Катрин Блюм - Александр Дюма 7 стр.


- Вот две пули, - проговорил Бернар, доставая из кармана две пули, на которых он ножом Матьё нацарапал крест, - две пули с моей отметкой: я нанес ее для стрельбы в кабана…

- Ну, и что?

- Так вот, одна из них достанется ему, а другая - мне!

И он вогнал обе пули в стволы ружья.

- Пойдем, Франсуа! - сказал он.

- Э, Бернар, Бернар, - упираясь, сказал Франсуа.

- Я тебе говорю, идем! - яростно закричал Бернар. - Иди же!

И он потянул Франсуа за собой, но вдруг остановился: перед ним стояла его мать.

- Матушка!.. - прошептал Бернар.

- Вот хорошо! - Франсуа довольно потер руки, надеясь, что присутствие матери что-нибудь изменит в ужасных намерениях Бернара.

Добрая женщина вошла, улыбаясь, держа в руке на тарелке чашку кофе с двумя непременными гренками.

Ей достаточно было взглянуть на сына, чтобы понять материнским чутьем, что с ним творилось что-то неладное.

Однако она не подала виду и с обычной улыбкой сказала:

- Добрый день, сынок!

- Спасибо, матушка, - ответил Бернар.

Он направился было к выходу, но она удержала его:

- Как ты спал, мальчик?

- Прекрасно!

Потом, видя, что Бернар идет к двери, она спросила:

- Ты что, уже уходишь?

- Они ждут возле Прыжка Оленя, Франсуа зашел за мной.

- О, это не спешно, - сказал Франсуа, - они подождут.

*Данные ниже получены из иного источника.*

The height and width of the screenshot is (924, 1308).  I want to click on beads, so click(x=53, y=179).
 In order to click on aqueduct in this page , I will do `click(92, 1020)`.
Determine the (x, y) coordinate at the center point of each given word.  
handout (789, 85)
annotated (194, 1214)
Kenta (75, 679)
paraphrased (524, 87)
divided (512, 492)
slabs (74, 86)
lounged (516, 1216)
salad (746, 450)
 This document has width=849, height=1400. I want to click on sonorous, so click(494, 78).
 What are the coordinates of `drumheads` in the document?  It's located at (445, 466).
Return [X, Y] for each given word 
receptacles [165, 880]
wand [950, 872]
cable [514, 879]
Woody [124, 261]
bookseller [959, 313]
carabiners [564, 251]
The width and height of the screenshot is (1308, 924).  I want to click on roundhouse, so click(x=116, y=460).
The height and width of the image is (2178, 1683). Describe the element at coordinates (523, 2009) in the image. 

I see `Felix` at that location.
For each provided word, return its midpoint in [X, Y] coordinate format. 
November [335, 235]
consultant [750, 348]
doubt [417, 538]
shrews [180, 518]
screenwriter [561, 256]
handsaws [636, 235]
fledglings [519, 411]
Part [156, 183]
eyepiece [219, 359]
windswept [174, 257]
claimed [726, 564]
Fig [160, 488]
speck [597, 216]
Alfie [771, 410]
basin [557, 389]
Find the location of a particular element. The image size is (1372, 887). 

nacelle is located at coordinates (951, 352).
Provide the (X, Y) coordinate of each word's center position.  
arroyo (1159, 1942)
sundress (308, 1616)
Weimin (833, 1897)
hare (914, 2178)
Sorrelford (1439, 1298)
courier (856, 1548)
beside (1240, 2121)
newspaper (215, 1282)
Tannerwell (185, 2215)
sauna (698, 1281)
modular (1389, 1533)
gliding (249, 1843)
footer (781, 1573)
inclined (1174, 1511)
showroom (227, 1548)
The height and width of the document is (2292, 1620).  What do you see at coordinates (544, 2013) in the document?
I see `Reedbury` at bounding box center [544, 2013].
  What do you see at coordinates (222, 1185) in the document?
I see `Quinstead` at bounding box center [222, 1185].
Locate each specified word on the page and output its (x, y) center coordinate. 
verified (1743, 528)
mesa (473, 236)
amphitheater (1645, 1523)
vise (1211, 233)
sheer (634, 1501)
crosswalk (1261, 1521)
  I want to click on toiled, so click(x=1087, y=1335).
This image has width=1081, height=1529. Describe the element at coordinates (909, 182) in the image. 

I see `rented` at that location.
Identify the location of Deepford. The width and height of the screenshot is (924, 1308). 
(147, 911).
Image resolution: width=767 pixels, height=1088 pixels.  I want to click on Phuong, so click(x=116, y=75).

Десять минут позже или раньше ничего не значат.

Но Бернар не остановился.

- Подожди минутку! - вновь заговорила мамаша Ватрен. - Я с тобой едва поздоровалась и даже не обняла!

Взглянув на него, она продолжала:

- Кажется, сегодня пасмурно!

- Ничего, разгуляется… Прощайте, матушка.

- Погоди!..

- Что?

- Съешь что-нибудь перед уходом.

И она протянута молодому человеку чашку кофе, которую только что приготовила для себя.

- Спасибо, матушка, я не хочу есть, - сказал Бернар.

- Это такой кофе, какой и ты любишь, и Катрин тоже, - настаивала мать. - Выпей!

Бернар покачал головой.

- Нет? Ну хотя бы губами дотронься. Если ты его попробуешь, он мне покажется вкуснее.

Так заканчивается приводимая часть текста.